### INPUT
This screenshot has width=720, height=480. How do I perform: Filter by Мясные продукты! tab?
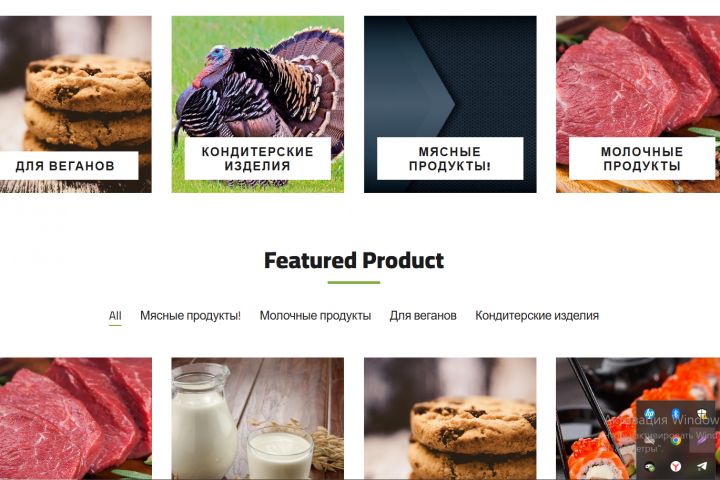tap(190, 316)
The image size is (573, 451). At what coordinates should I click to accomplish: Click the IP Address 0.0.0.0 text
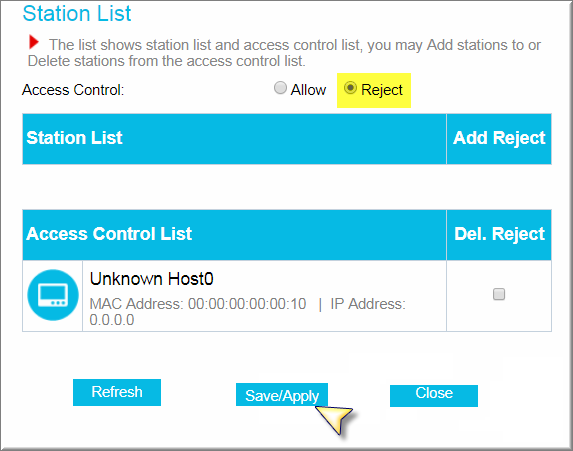[x=247, y=312]
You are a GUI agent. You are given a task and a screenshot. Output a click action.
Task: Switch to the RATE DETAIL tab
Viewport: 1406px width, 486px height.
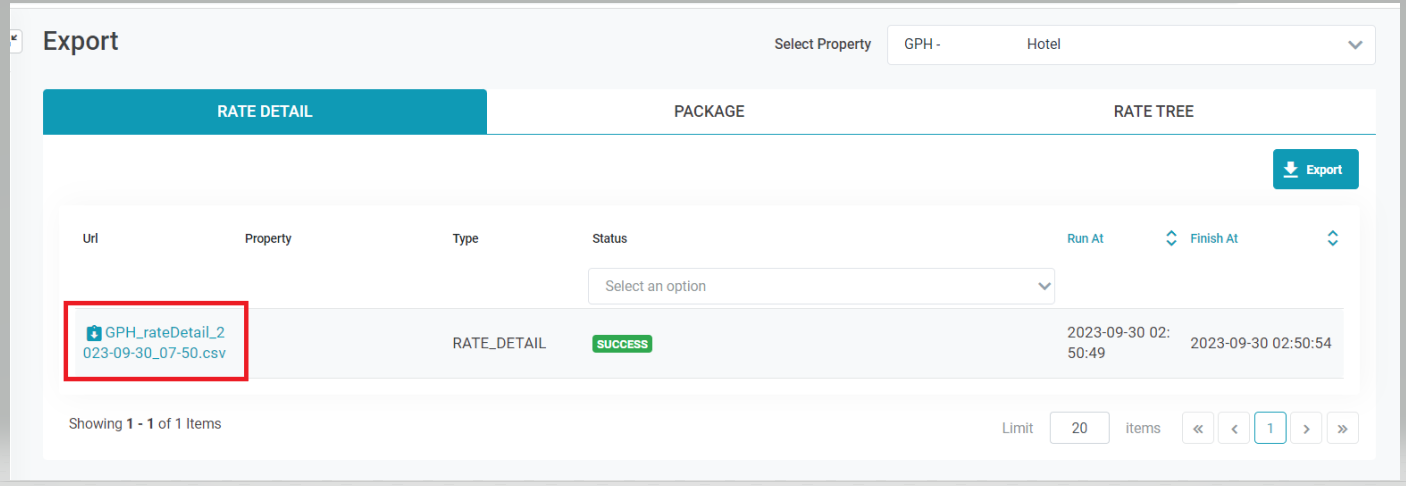point(265,112)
######
GOAL OF THE EXERCISE>
Would you please print the entries once more, word for word, minus the pictures?

RESPONSE TO THE EXERCISE>
This screenshot has width=720, height=480. How do I perform: Filter by Мясные продукты! tab?
tap(190, 316)
The image size is (573, 451). At what coordinates should I click to accomplish: Click the IP Address 0.0.0.0 text
[x=247, y=312]
You are a GUI agent. You are given a task and a screenshot. Output a click action.
Task: Switch to the RATE DETAIL tab
Viewport: 1406px width, 486px height.
point(265,112)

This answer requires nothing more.